[Dataset entries — start]
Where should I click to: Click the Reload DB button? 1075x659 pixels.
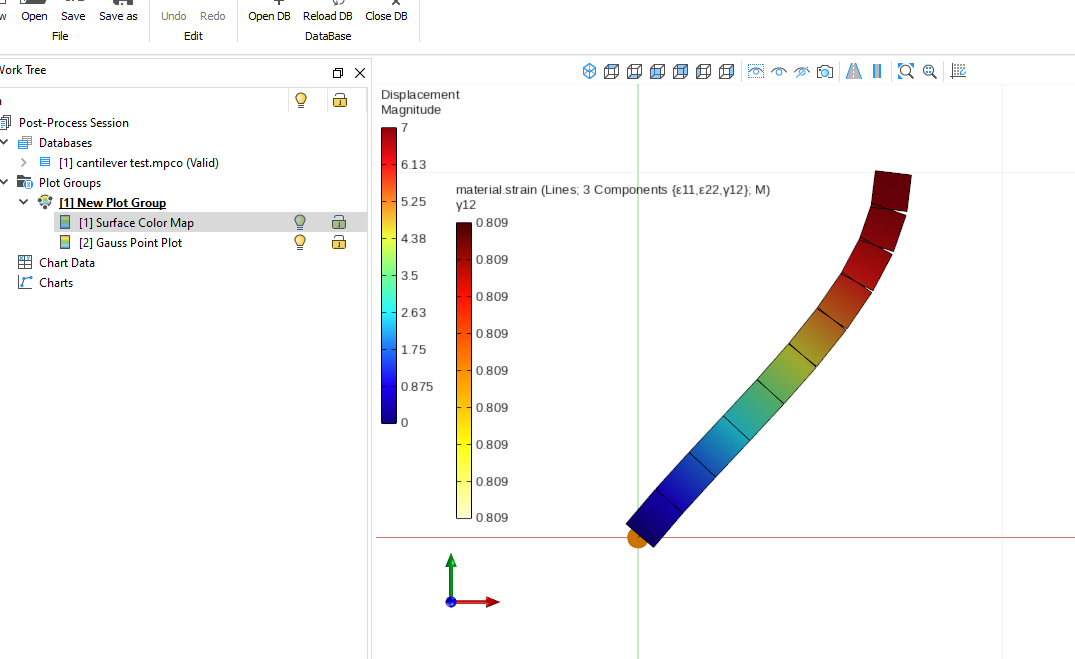coord(328,12)
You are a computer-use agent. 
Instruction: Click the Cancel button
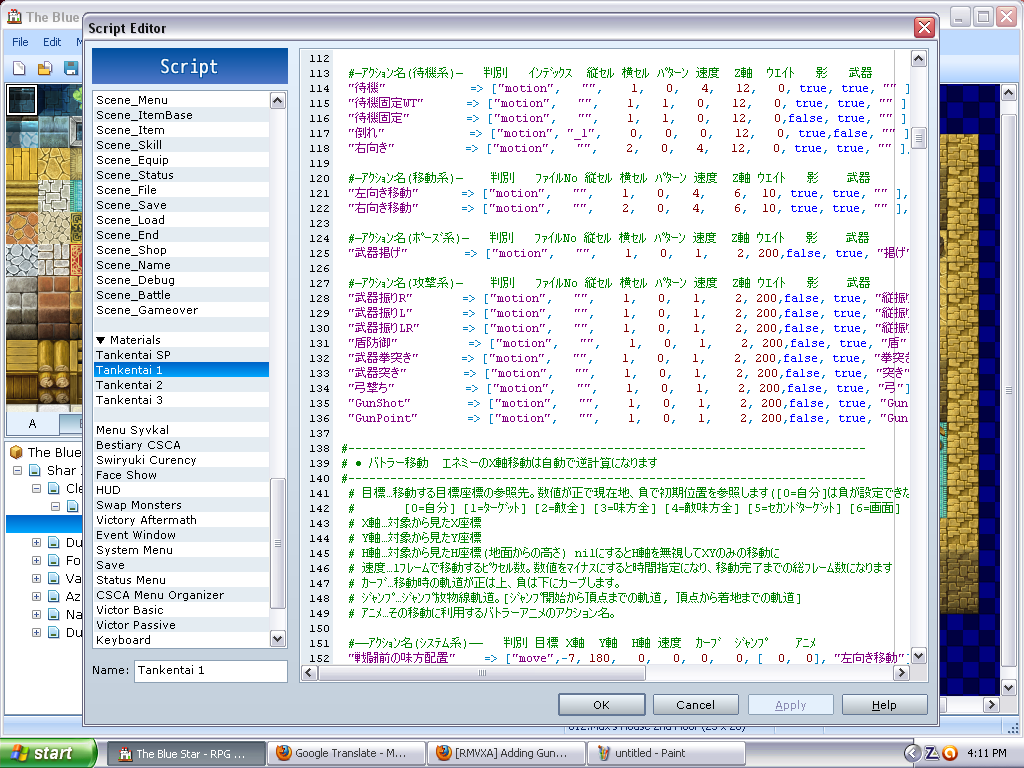pyautogui.click(x=694, y=705)
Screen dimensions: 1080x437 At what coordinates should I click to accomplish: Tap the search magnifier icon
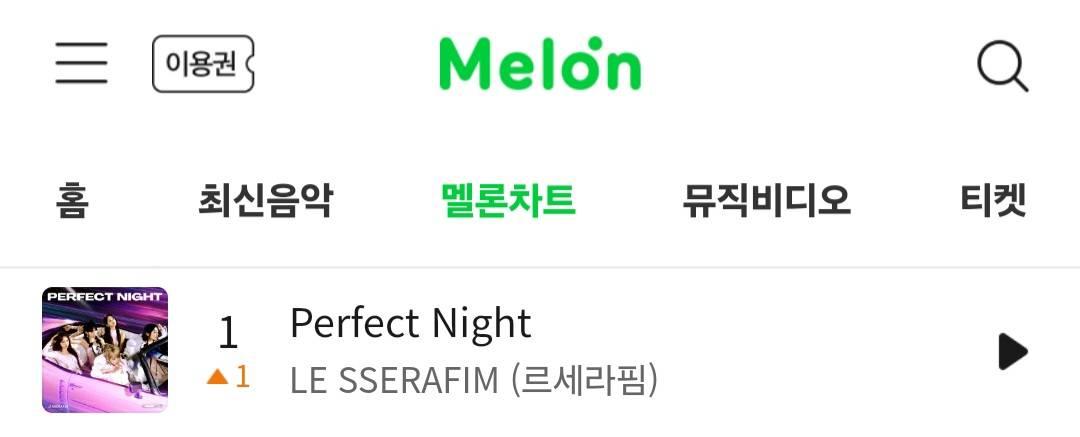click(1003, 66)
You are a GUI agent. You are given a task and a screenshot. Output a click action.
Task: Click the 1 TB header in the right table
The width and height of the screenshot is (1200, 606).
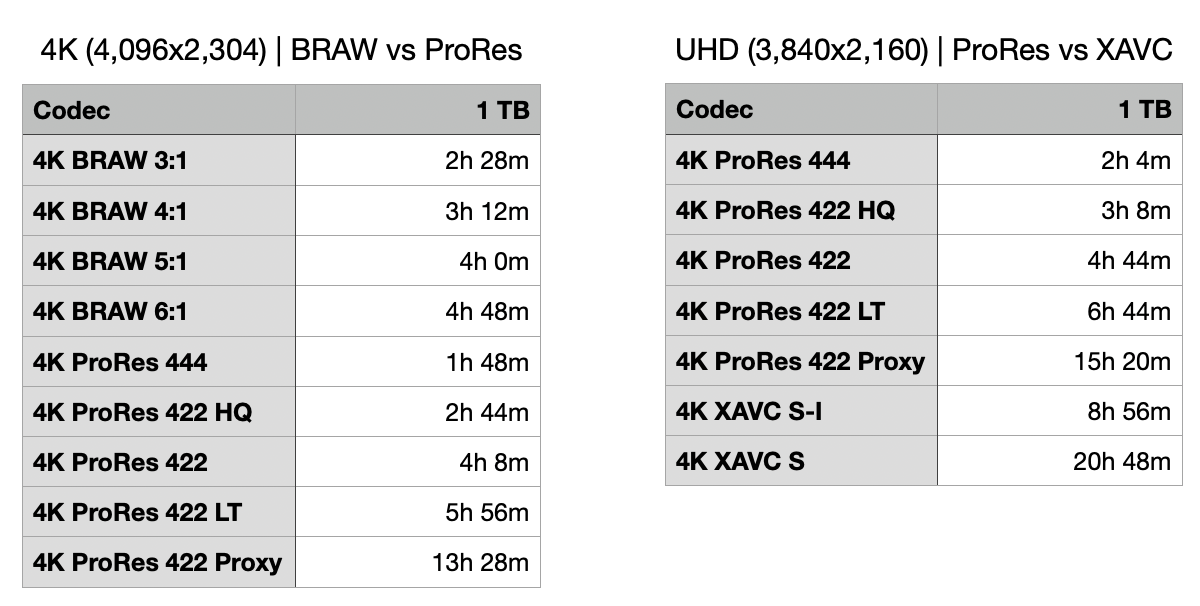click(1060, 109)
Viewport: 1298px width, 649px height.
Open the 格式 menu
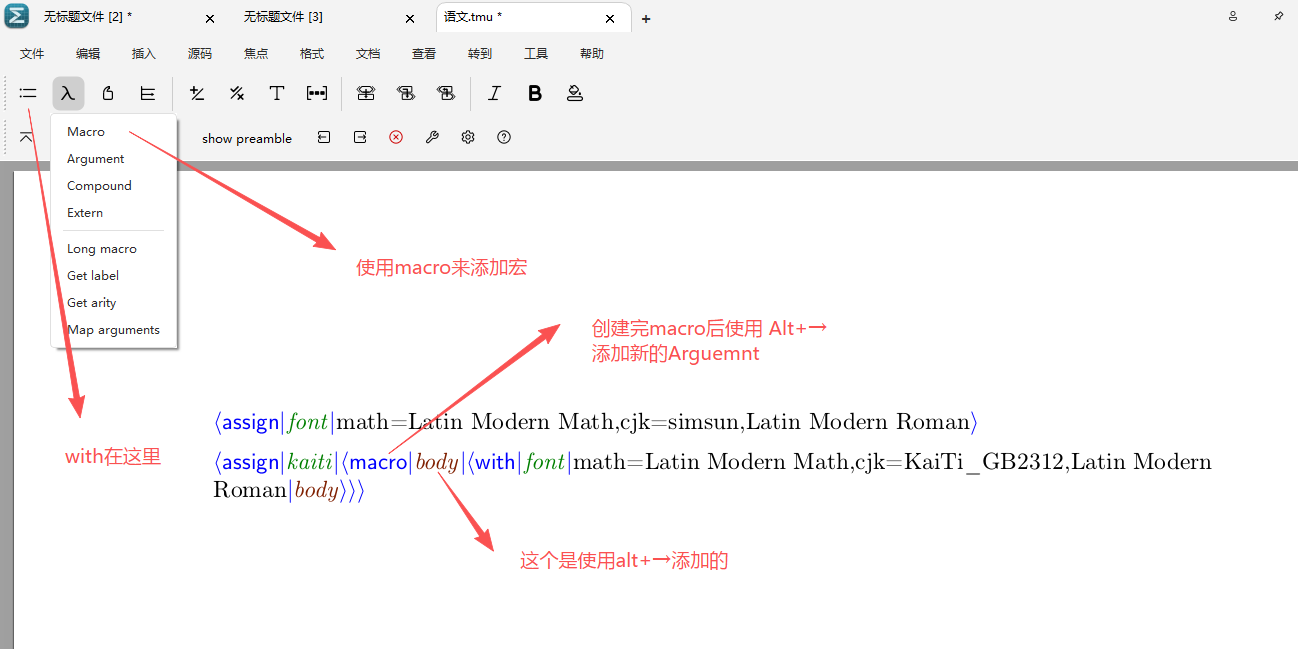coord(312,54)
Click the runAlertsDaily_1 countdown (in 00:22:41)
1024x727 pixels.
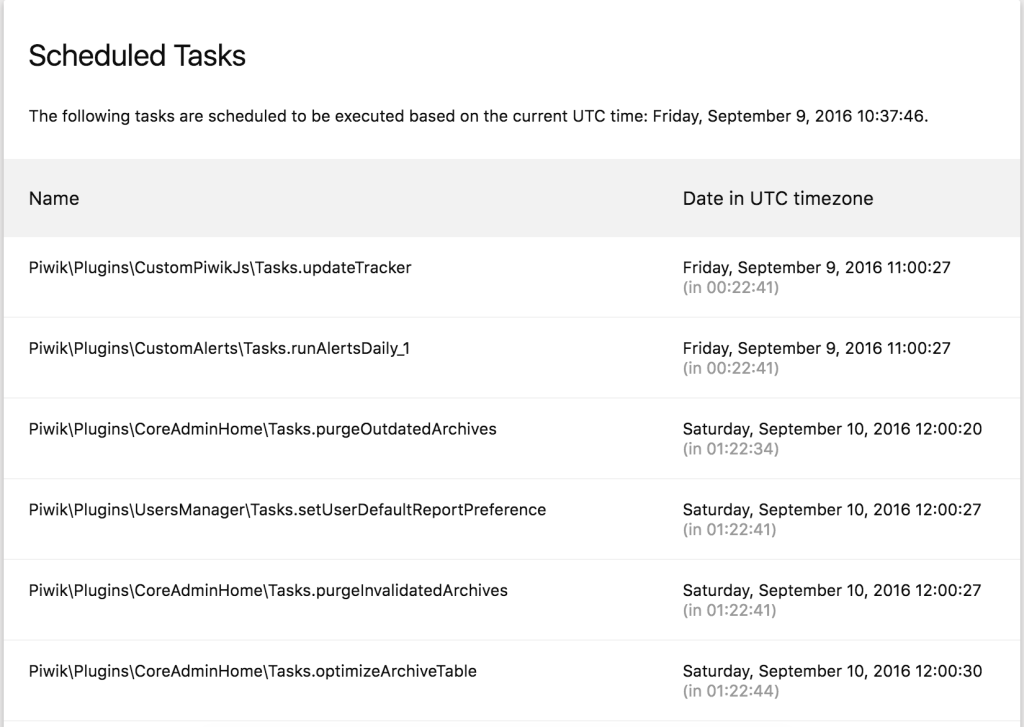coord(731,368)
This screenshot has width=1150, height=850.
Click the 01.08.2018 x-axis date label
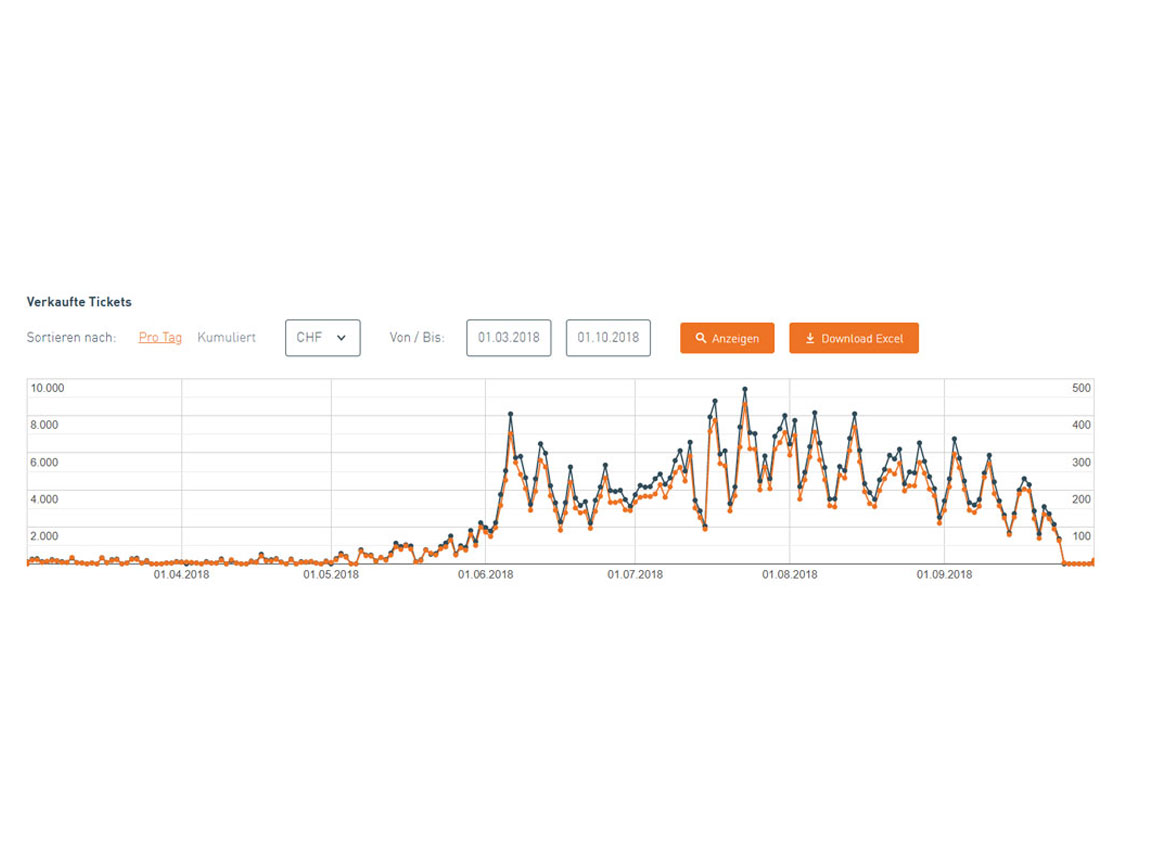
[Dataset entries — finish]
» What you are asked to do
Copy out the data above exactly, except the pictures.

» Final answer
Where should I click to: Click the Reload DB button? 1075x659 pixels.
coord(328,12)
You are a computer-use agent. 
Instruction: Click the Cancel button
pyautogui.click(x=694, y=705)
Screen dimensions: 1080x437 At what coordinates should I click to accomplish: Tap the search magnifier icon
click(1003, 66)
You are a GUI agent. You are given a task and a screenshot. Output a click action.
Task: Click the 1 TB header in the right table
The width and height of the screenshot is (1200, 606).
click(1060, 109)
Viewport: 1298px width, 649px height.
Open the 格式 menu
coord(312,54)
Click the runAlertsDaily_1 countdown (in 00:22:41)
1024x727 pixels.
coord(731,368)
This screenshot has width=1150, height=850.
Click the 01.08.2018 x-axis date label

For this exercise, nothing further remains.